Data extracts -
------------

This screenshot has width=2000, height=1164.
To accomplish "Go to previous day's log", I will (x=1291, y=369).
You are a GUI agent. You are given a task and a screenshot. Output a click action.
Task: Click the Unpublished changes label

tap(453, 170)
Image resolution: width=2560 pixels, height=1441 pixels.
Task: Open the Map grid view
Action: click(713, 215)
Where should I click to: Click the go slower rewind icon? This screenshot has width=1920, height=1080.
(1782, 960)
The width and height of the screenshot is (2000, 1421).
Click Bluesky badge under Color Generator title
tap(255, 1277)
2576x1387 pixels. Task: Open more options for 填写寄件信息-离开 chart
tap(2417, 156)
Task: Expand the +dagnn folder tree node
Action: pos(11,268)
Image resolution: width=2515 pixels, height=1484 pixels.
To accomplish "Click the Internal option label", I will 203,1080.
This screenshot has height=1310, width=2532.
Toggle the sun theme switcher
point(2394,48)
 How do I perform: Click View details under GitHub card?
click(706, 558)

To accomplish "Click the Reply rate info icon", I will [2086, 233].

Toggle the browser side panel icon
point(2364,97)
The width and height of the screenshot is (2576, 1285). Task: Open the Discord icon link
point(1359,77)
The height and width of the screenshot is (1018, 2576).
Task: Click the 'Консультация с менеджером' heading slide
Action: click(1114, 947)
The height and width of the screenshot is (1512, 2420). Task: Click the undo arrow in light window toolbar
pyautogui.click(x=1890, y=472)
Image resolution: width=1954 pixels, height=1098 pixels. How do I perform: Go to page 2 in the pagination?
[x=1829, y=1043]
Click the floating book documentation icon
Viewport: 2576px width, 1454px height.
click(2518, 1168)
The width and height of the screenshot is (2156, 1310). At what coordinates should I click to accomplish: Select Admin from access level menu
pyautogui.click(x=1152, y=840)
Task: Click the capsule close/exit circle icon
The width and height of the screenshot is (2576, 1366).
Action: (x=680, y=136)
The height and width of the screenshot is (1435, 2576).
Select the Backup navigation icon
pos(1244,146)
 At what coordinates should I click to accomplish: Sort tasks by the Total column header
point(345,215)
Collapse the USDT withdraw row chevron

------------

Directions - All lines in the entries above that include "will" should be found and copied.

Completed task -
To accomplish "Go to previous day's log", I will (x=1291, y=369).
To accomplish "Click the Internal option label", I will 203,1080.
To accomplish "Click the Reply rate info icon", I will [2086, 233].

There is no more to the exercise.